Records for this task ->
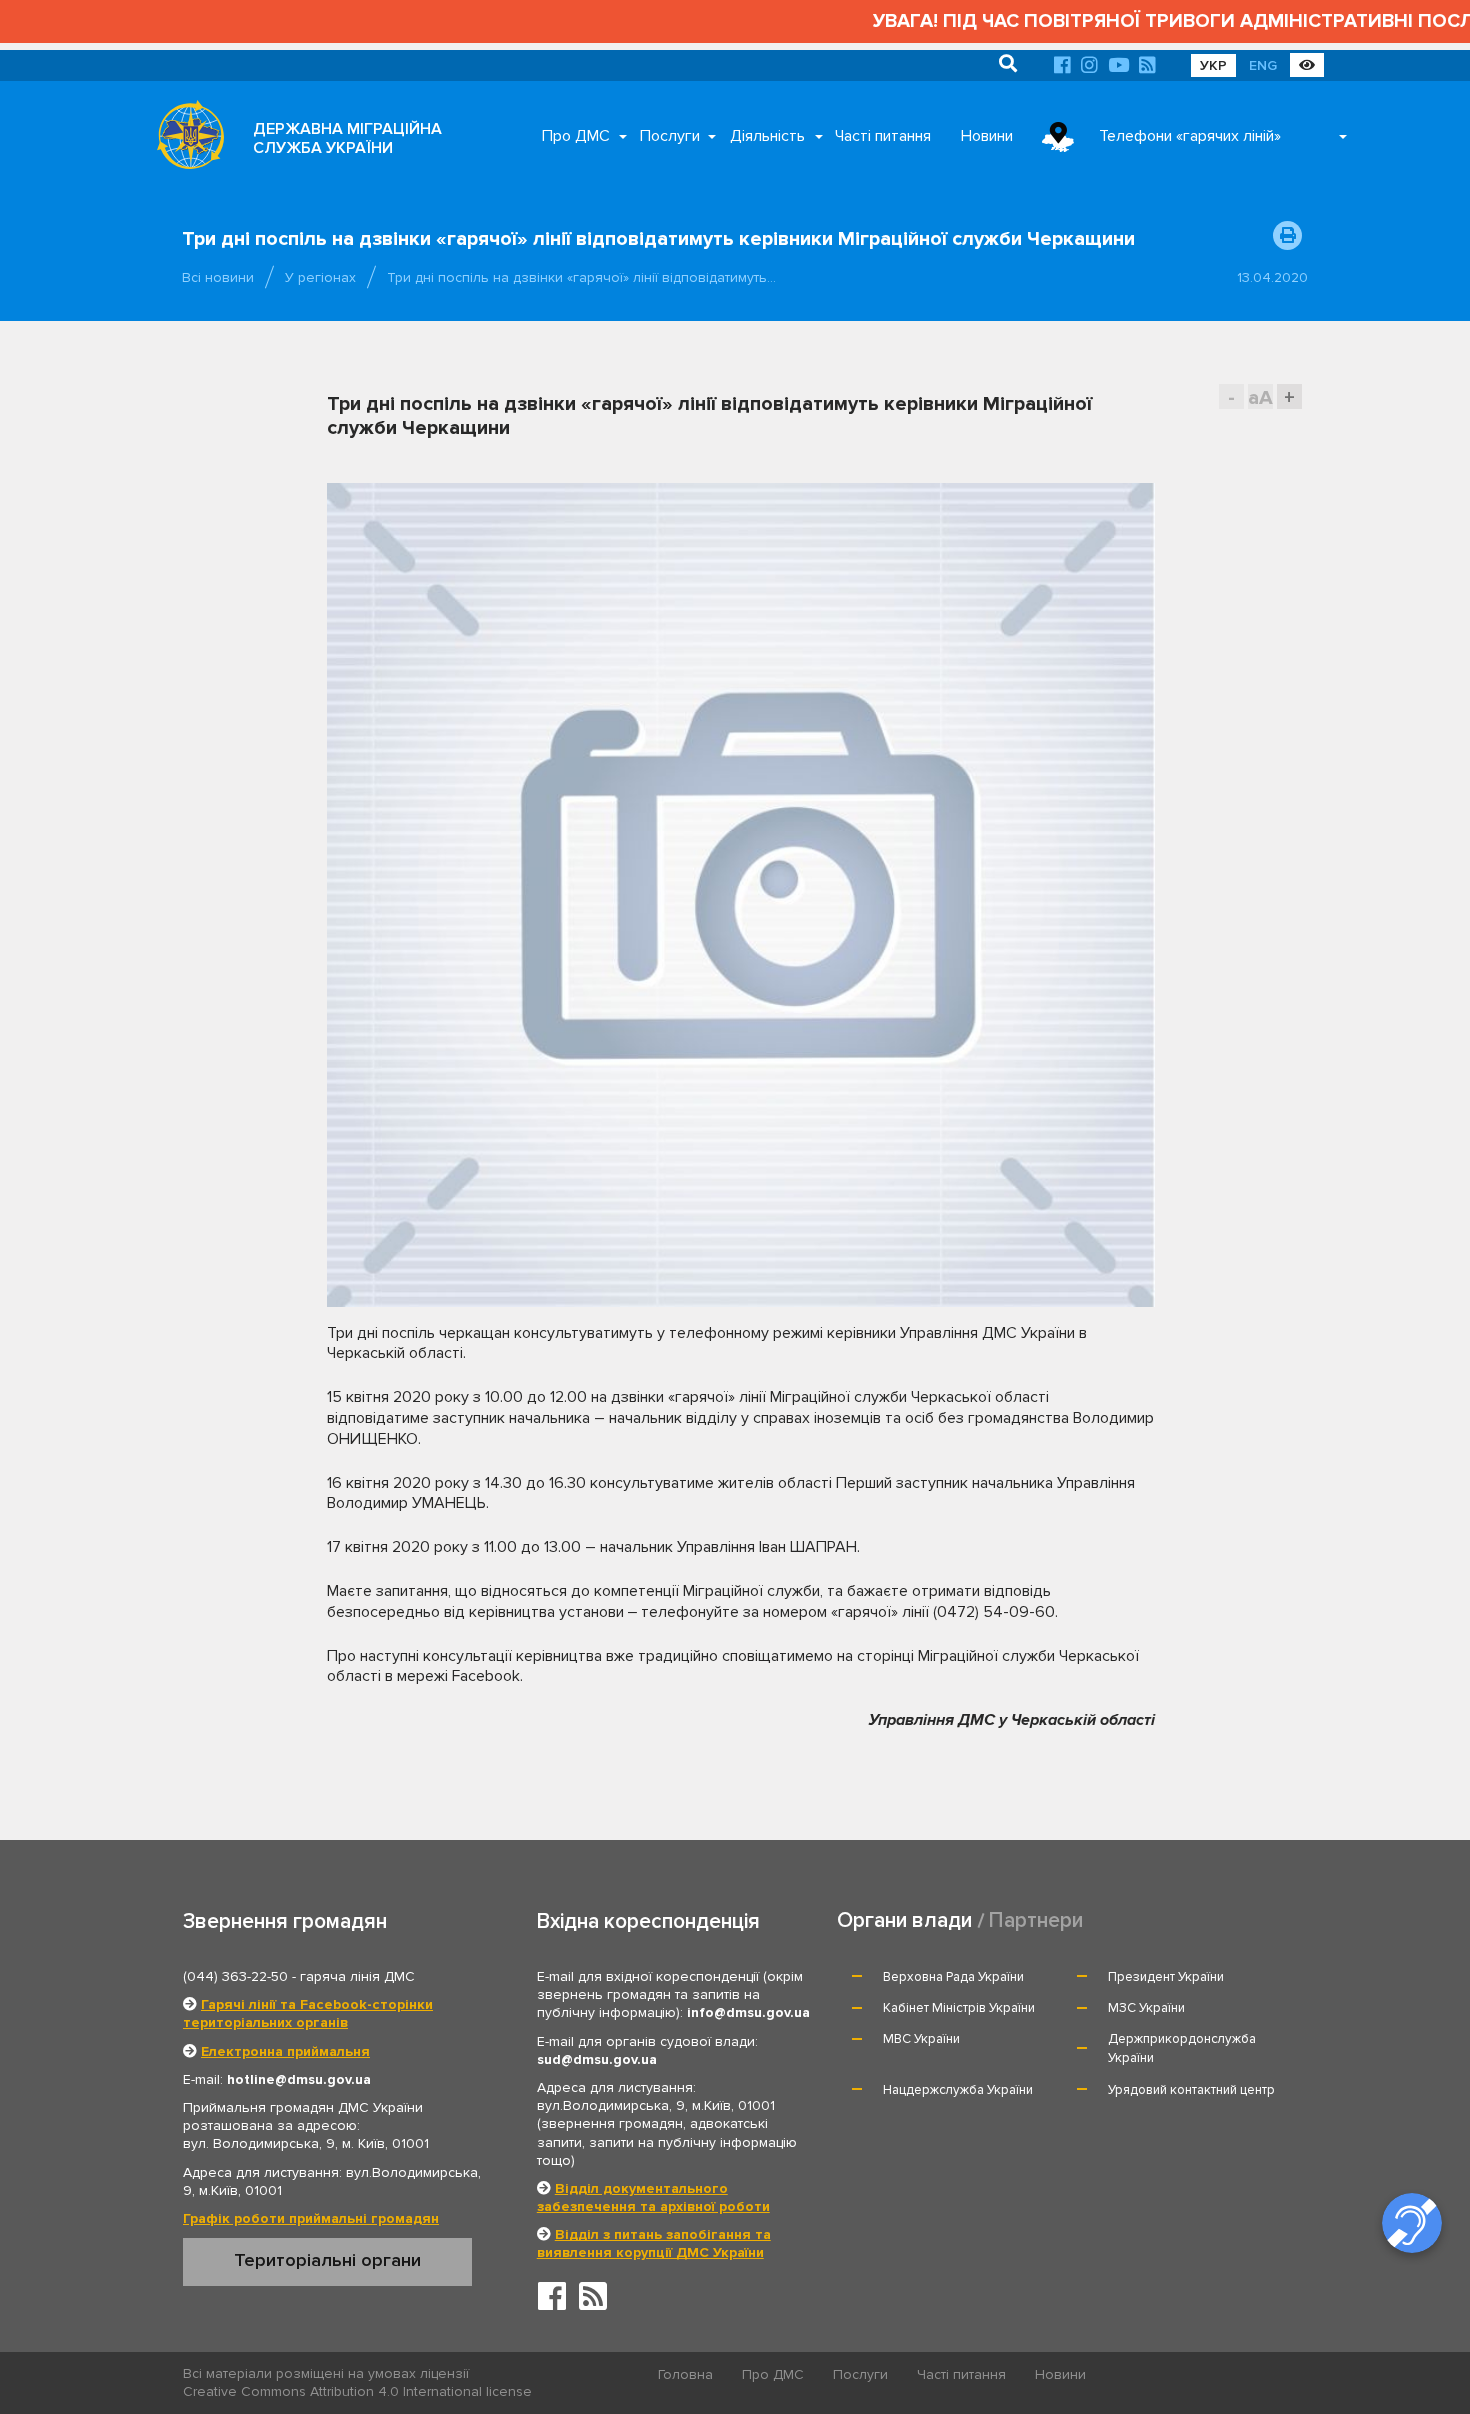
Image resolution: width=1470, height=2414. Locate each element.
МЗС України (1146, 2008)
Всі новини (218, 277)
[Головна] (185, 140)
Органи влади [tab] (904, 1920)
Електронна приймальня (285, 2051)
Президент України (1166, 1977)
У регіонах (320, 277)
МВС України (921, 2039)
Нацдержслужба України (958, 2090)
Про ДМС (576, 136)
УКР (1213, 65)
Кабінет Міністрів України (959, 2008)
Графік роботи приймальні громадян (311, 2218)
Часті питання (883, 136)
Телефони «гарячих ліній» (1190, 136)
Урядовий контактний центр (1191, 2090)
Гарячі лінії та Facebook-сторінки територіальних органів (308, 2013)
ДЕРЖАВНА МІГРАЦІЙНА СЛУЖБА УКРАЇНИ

To do -> An exact copy is required of each line from the one containing "Нацдержслужба України (958, 2090)" through the last line of the material, and of no other line.

Completed task ->
Нацдержслужба України (958, 2090)
Про ДМС (576, 136)
УКР (1213, 65)
Кабінет Міністрів України (959, 2008)
Графік роботи приймальні громадян (311, 2218)
Часті питання (883, 136)
Телефони «гарячих ліній» (1190, 136)
Урядовий контактний центр (1191, 2090)
Гарячі лінії та Facebook-сторінки територіальних органів (308, 2013)
ДЕРЖАВНА МІГРАЦІЙНА СЛУЖБА УКРАЇНИ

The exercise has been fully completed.